= Bi-Temporal PostgreSQL - A PostgreSQL Specific Bi-Temporal Database Emulator
---
Author:: Ara Howard mailto:ahoward@fsl.noaa.gov or mailto:howardat@colorado.edu
== Introduction
---
The BtPgsql module contains a set of classes used to manage bitemporal
relations stored in a PostgreSQL (http://www.postgresql.org) database.
== Prerequisites
---
* Running PostgreSQL installation (http://www.postgresql.org/)
* Ruby >= 1.6.6 installation (http://www.ruby-lang.org)
* Ruby PostgreSQL binding from the RAA (http://raa.ruby-lang.org/list.rhtml?name=postgres)

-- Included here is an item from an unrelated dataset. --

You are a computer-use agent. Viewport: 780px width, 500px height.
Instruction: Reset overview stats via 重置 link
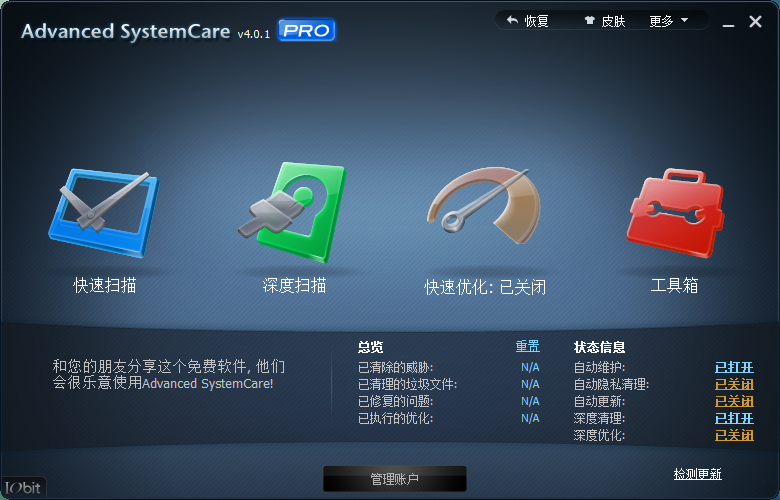[527, 346]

* Basic understanding of Relational Database Management Systems (RDBMSs) (http://techdocs.postgresql.org/college/002_referentialintegrity/index.php) - Note: this link requires libflash.so configured in your browser.
* Patience!
== Topics
---
* DISCLAIMER - Provisions for using this software
* README - A general overiew of the problem domain (This file)

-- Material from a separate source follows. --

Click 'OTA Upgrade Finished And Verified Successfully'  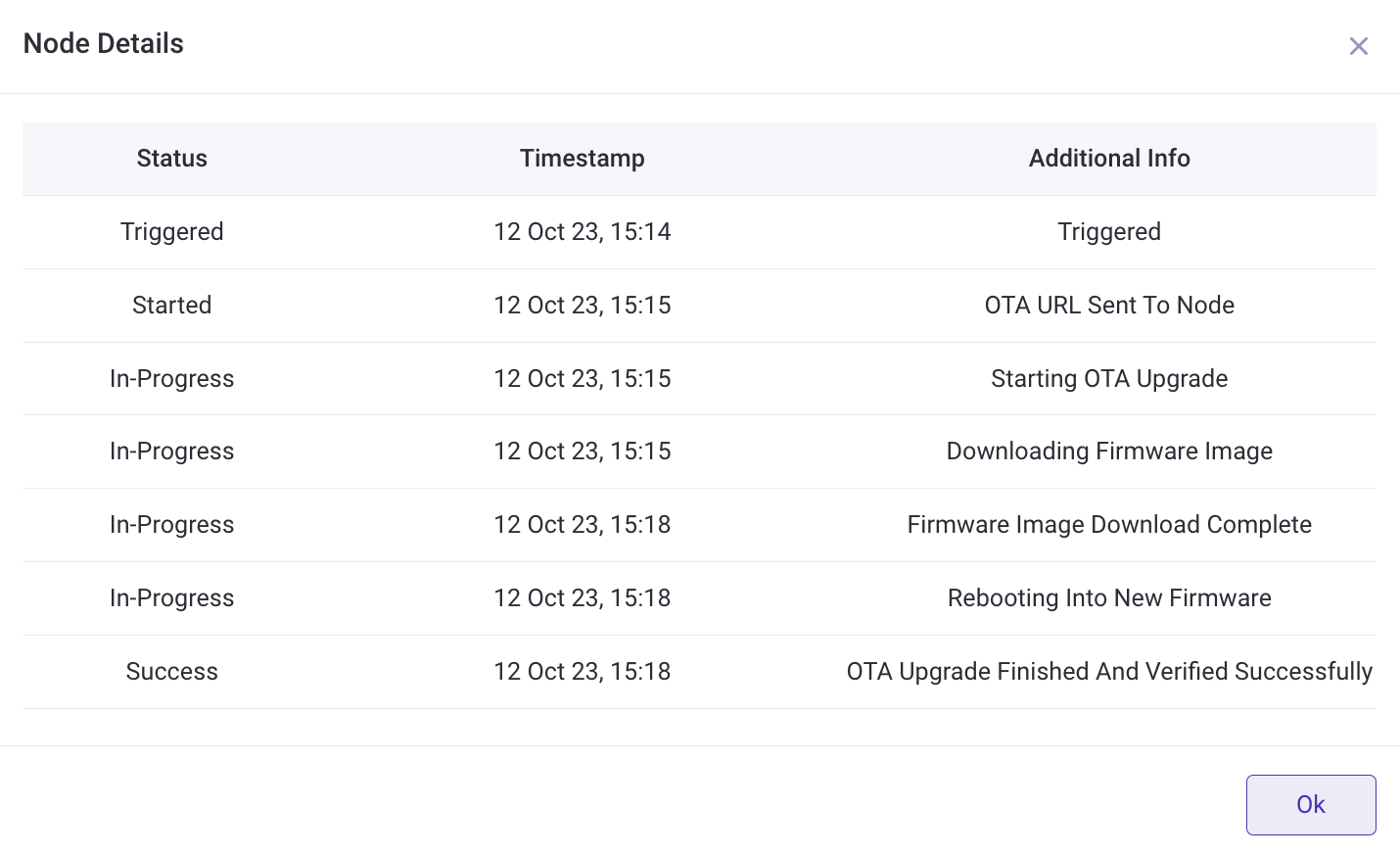tap(1109, 672)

* INSTALL - Installation instructions
* DESIGN - Design overview
* BtPgsql - Details of the API
* TODO - It just keeps growing
* BUGS - Hopefull not growing (*Please* report any to me)
* DEPENDS - A short list of them
* TUTORIAL - A simple tutorial
== The Bi-Temporal Problem Domain
---
It is tedious to explain the theory of bitemporal databases without some real
world examples and in all of the following examples we will consider a data
model which records the elevation and a description of meteorlogical weather
stations. Each station is assumed to be designated by a unique non-null four
letter code. In a traditional RDBMS the SQL used to construct a relation
(table) used to store information about these stations might look like :
create table stations
(
sid text,
elevation integer,
description text,
primary key (sid)
);
The stations relation would contain (in a traditional RDBMS) tuples (rows) resembling :
stations
------------------------------------------------
sid | elevation | description
--- | |
------------------------------------------------
| |
PANC | 40 | ANCHORAGE INTL ARPT
KDEN | 1656 | DENVER INTL
| |
=== Valid Time Relations
---
Valid time relations have tuples, identified by a primary key, which change
over time. In otherwords the relation's primary key is *not* unique within
the table but *is* unique in the table when any given point in time is
considered. For example, a valid time stations relation might contain the
tuples :
stations
-----------------------------------------------------------
sid | elevation | description | vt_begin | vt_end
--- | | | |
-----------------------------------------------------------
| | | |
PANC | 40 | ANCHORAGE INTL ARPT | -infinity | infinity
KDEN | 1600 | DENVER INTL | -infinity | 1999
KDEN | 1656 | DENVER INTL | 1999 | infinity
| | | |
Where _vt_begin_ (valid time begining) is an *inclusive* timestamp demarking the
instant the fact became true in the real world and _vt_end_ (valid time ending)
is an *exclusive* timestamp demarking the instant the fact stopped being true
in the the real world. The stations relation shows that station _PANC_ sits at
40 meters above sea level and that this has been true from the beginning of
time (-_infinity_), and will remain, as is best known, true forever (_infinity_).
It is often the case in valid time relations that the time a fact became true
is not known and so it is simply entered as true since the beginning of time.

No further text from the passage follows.